Dear parent of a formerly disabled child:

Congratulations! I am writing this letter to you as president of the United States to thank you for the contribution that you and your family are about to make toward balancing the budget. Your child has been selected as one of 95,180 children who will no longer be receiving funding under the Supplemental Security Income program. Before the year is over, we hope to add another 50,000 disabled children of formerly poor families to the list.

It gives me great pleasure to write that word “formerly” before poor and disabled, because no one really wants to be poor or disabled, and thanks to the welfare reform bill that Congress passed and I signed into law in 1996, no one has to be. The poor only thought they were poor because they were getting welfare checks, and by forcing them off the welfare rolls, we are eliminating poverty. We have freed those folks from dependency on poverty just as we are now freeing your child from dependency on disability.

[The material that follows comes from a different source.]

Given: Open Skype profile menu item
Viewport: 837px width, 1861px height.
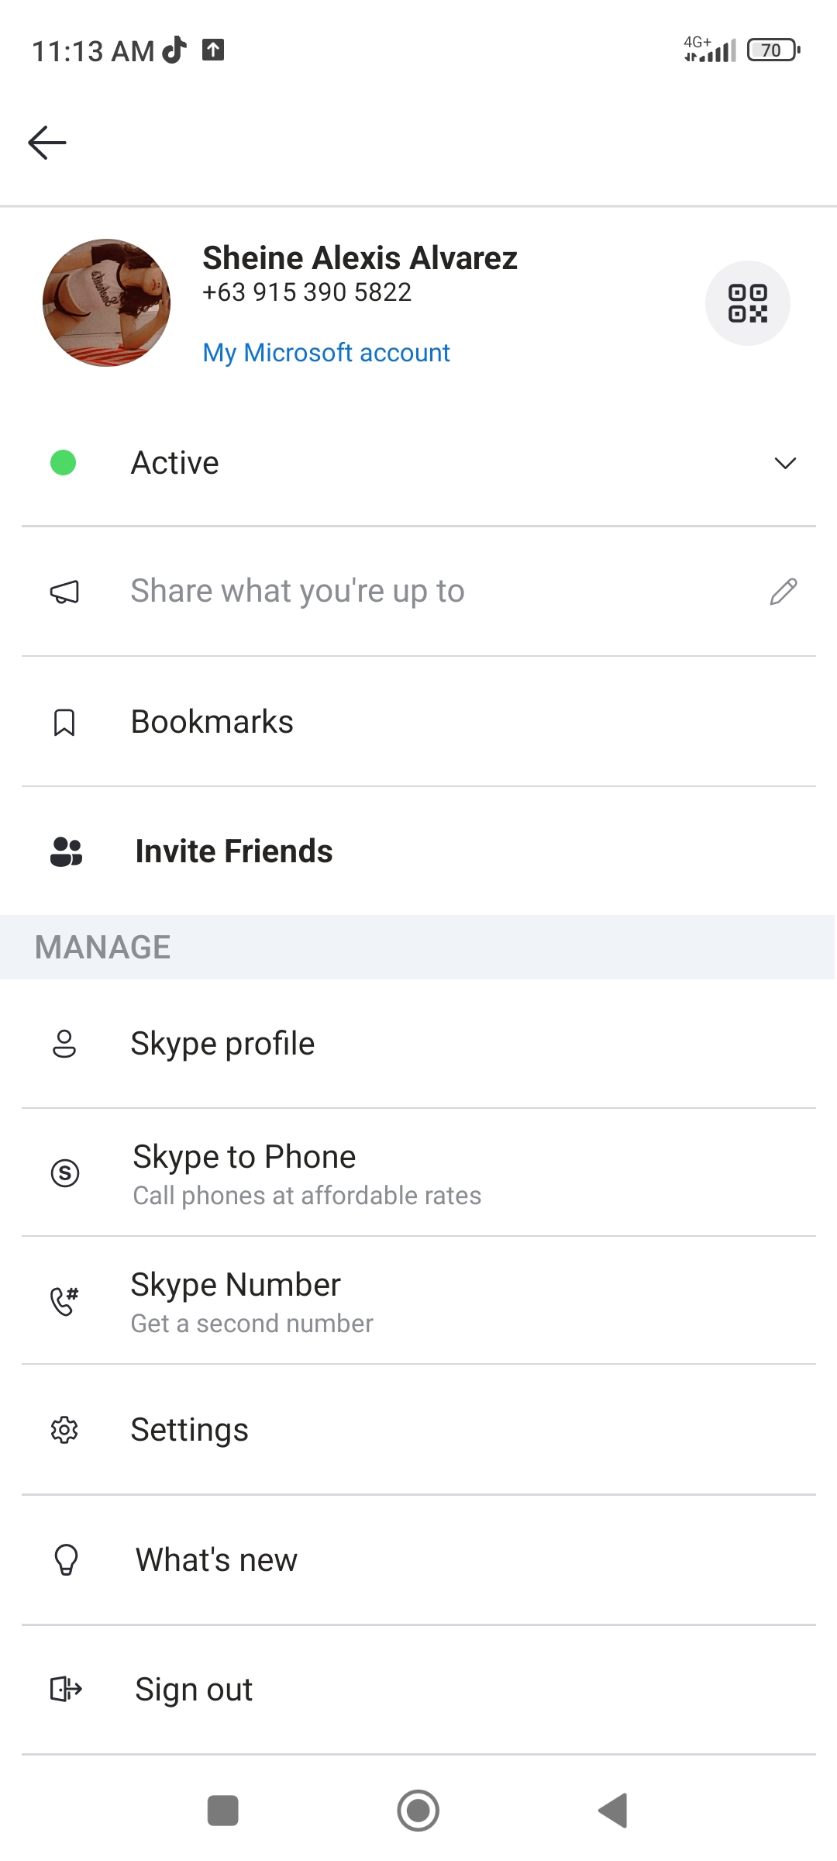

You only thought your child had a disability because doctors and other professionals wrote letters providing documentation to that effect to the Social Security Administration. Well, do I have good news for you! Tear up those letters; your child has no special needs requiring extra funding. A review by one of my Social Security administrators based on new guidelines of the welfare reform law has determined that little (FILL IN NAME) is just fine. The level of difficulty in breathing or recognizing the letters of the alphabet has been found not to fall below the levels set by Congress. Isn’t it a relief to learn that your child’s asthma or dyslexia is not really a problem after all?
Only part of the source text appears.